[ESTRATTO DEL TESTO]
Ricorso 599-bis: i Limiti dell’Impugnazione in Cassazione
L’istituto del “concordato in appello”, disciplinato dall’articolo 599-bis del codice di procedura penale, rappresenta uno strumento deflattivo del contenzioso, consentendo alle parti di accordarsi sulla pena. Tuttavia, una volta raggiunto l’accordo e ratificato dal giudice, quali sono i margini per contestare tale decisione? Un’ordinanza della Corte di Cassazione fa luce sui motivi che rendono un ricorso 599-bis inammissibile, ribadendo la natura quasi definitiva dell’accordo. Approfondiamo questo caso pratico per capire meglio la portata della norma.
I Fatti del Caso
Un imputato, condannato in primo grado per il delitto di associazione per delinquere (art. 416 c.p.) e per quattordici reati-fine di truffa, decideva di accedere, in secondo grado, al rito del concordato in appello. La Corte di appello di Venezia, accogliendo la richiesta formulata dalle parti ai sensi dell’art. 599-bis c.p.p., riformava parzialmente la sentenza e rideterminava la pena in due anni e sei mesi di reclusione.
Nonostante l’accordo raggiunto, l’imputato, tramite il proprio difensore, proponeva ricorso per cassazione avverso tale sentenza. Il motivo del ricorso si fondava sulla presunta violazione di legge e sul vizio di motivazione, lamentando in particolare la “mancata verifica delle risultanze processuali che rendono manifesta l’innocenza dell’imputato”. In sostanza, si contestava al giudice d’appello di non aver valutato la possibilità di un proscioglimento nel merito ai sensi dell’art. 129 c.p.p.
Il Ricorso 599-bis e la Decisione della Cassazione
La Suprema Corte di Cassazione ha dichiarato il ricorso totalmente inammissibile. La decisione si fonda su un principio consolidato, recentemente ribadito anche dalle Sezioni Unite: l’accesso al concordato in appello comporta una rinuncia a far valere la maggior parte delle doglianze.

[ELENCO FORNITO]
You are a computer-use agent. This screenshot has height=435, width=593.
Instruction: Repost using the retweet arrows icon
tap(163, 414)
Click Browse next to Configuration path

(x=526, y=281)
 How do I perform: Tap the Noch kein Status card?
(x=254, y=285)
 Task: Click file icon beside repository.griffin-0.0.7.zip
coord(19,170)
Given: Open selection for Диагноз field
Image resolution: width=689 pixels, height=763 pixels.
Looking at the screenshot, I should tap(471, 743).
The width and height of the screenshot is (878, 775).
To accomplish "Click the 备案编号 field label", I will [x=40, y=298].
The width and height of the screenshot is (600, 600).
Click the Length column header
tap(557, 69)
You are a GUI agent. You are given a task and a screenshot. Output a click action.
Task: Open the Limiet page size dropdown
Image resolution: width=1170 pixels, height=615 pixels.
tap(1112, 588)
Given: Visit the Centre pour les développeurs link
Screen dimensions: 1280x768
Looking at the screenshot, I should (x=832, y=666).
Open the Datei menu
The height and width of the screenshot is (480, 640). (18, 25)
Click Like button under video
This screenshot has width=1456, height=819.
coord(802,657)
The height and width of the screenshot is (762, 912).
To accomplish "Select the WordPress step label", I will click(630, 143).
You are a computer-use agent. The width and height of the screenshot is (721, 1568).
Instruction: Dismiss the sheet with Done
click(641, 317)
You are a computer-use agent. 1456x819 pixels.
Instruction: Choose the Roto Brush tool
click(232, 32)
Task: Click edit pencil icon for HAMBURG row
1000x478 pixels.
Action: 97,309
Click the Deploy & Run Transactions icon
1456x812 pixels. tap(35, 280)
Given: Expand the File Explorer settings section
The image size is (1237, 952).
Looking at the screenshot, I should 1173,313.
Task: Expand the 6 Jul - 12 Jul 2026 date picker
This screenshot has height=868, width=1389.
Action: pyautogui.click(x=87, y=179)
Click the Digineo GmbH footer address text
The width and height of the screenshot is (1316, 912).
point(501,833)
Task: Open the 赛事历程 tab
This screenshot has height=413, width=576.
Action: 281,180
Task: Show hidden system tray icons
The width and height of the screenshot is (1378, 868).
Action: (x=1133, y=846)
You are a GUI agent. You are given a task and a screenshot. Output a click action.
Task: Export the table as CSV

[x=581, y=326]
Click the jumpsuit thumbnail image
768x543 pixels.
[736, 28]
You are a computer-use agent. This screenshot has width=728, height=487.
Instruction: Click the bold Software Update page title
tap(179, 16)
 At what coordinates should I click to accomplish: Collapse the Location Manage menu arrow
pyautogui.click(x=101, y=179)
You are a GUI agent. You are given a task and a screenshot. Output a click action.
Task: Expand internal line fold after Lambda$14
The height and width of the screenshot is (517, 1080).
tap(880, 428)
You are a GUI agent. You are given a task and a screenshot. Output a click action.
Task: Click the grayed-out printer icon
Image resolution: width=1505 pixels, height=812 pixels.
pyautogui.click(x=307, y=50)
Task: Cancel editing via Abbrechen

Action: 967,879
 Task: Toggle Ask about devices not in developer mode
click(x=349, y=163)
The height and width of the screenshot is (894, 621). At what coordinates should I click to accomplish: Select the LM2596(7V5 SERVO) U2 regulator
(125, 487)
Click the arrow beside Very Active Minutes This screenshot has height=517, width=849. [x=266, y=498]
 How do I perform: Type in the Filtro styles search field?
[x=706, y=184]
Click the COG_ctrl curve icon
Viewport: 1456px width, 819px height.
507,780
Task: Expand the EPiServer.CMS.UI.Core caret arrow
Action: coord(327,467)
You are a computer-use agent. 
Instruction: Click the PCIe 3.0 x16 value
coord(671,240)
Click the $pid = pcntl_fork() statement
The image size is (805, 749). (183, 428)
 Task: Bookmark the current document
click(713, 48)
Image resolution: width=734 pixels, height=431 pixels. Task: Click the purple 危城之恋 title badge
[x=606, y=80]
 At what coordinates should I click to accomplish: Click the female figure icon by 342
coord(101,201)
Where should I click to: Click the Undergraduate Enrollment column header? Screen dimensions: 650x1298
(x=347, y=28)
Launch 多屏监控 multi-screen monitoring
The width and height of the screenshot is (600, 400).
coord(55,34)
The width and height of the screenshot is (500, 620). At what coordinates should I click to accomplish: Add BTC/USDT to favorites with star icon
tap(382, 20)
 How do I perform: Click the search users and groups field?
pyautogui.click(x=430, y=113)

[CONSEGNA] Riporta parola per parola il passo del testo sul concordato in appello da "Il Ricorso 599-bis" a "parte delle doglianze.".

[SOLUZIONE]
Il Ricorso 599-bis e la Decisione della Cassazione
La Suprema Corte di Cassazione ha dichiarato il ricorso totalmente inammissibile. La decisione si fonda su un principio consolidato, recentemente ribadito anche dalle Sezioni Unite: l’accesso al concordato in appello comporta una rinuncia a far valere la maggior parte delle doglianze.